Joke Collection Website - Mood Talk - What impact did Freud’s psychoanalytic theory have on literary criticism?

What impact did Freud’s psychoanalytic theory have on literary criticism?

Influence on literary criticism:

Freud believed that literature and dreams are also inextricably linked. The writer's creative imagination is the equivalent of daydreaming. The realm of imagination is a refuge that exists because people have to give up certain instinctive needs in real life and have to painfully retreat from hedonistic principles to realist principles.

This shelter was built during this painful process. Therefore, the artist, like a mentally ill person, retreats from a reality with which he is dissatisfied and dives into a world created by his own imagination. His works are like dreams, an illusory fulfillment of subconscious wishes. And it is essentially a compromise like dreams. Sublimation means that we get rid of the sexual color of instinctive desires and turn these energies into a form that is acceptable to society and vent them out. Literary creation is actually a process of sublimation.

Freud’s theory:

Freud’s early theory divided people’s spiritual life into two main parts: consciousness and subconsciousness, and believed that the conscious part excludes people. Those primitive, animalistic instinctive desires are not important; the subconscious part is the deep foundation of human spiritual life, which contains various never-ending instinctive impulses and unsatisfied desires, which have a profound impact on human beings as a whole.

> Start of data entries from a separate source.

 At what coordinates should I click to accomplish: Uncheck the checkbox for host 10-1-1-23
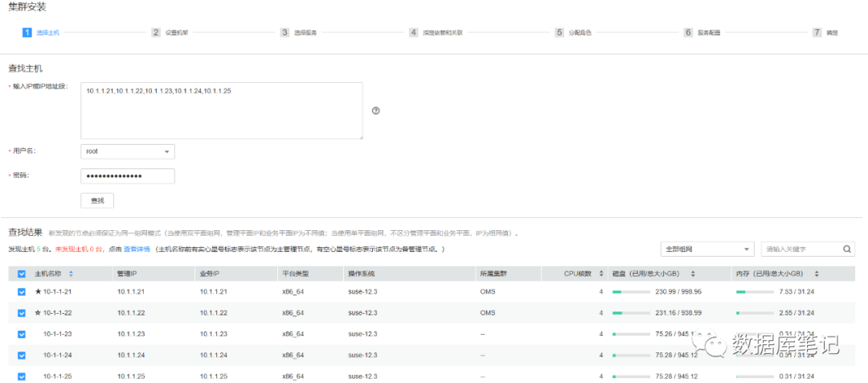click(22, 333)
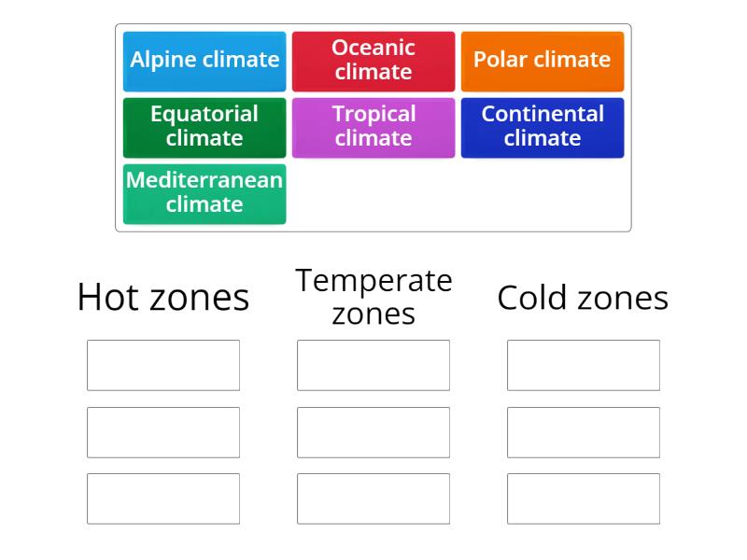Click the third empty box under Hot zones
This screenshot has width=747, height=560.
click(x=163, y=497)
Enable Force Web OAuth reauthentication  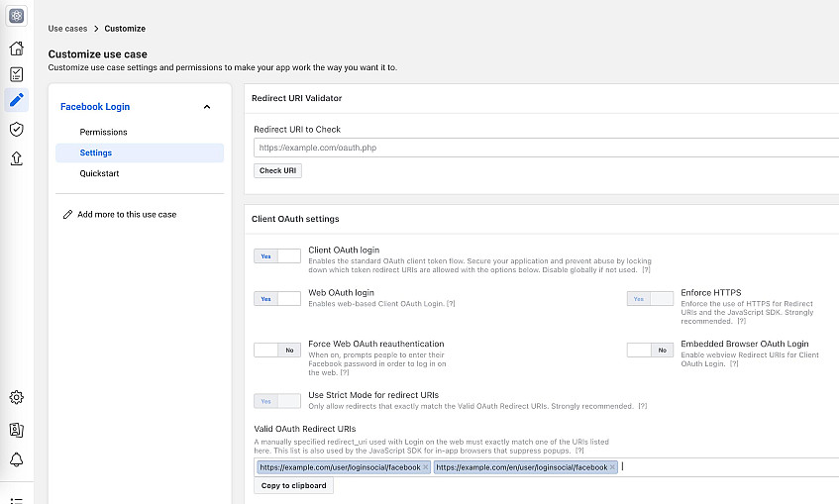[277, 350]
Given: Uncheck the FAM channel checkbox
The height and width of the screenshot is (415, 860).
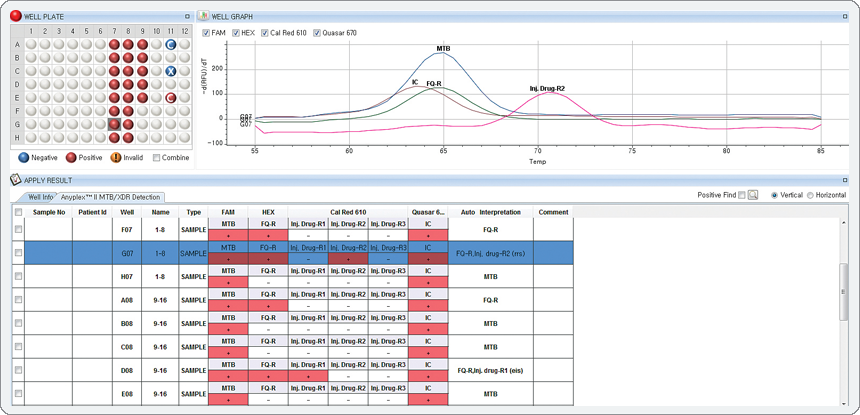Looking at the screenshot, I should [x=207, y=33].
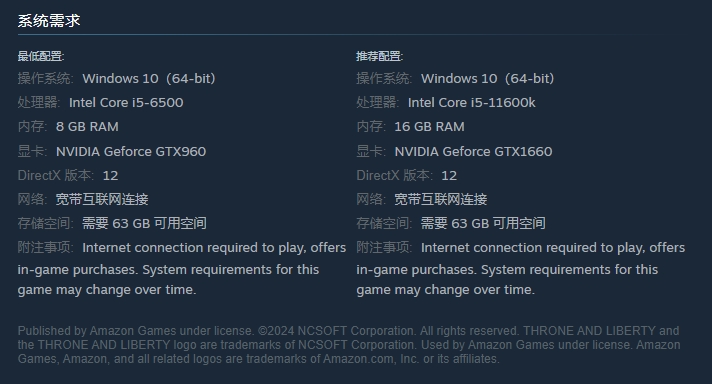Click the 16 GB RAM memory value

(430, 127)
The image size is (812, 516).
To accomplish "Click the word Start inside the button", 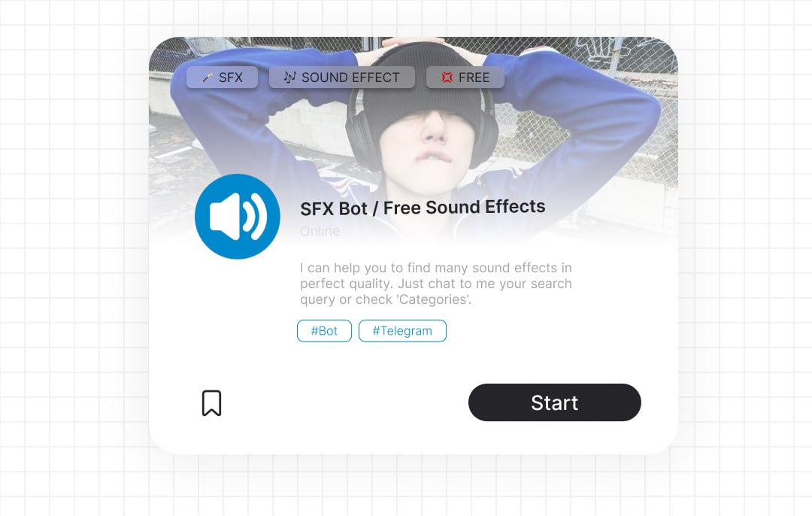I will pos(555,402).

Mental activities and even all human behaviors play a decisive role.

His later theory was slightly revised. He divided the human psychological structure into three parts: "id", "ego" and "superego". "Id" includes all primitive inherited instincts and desires, the most fundamental of which is sexual impulse, which provides power for various instinctive impulses and desires and is the basis and source of human's entire spiritual activities.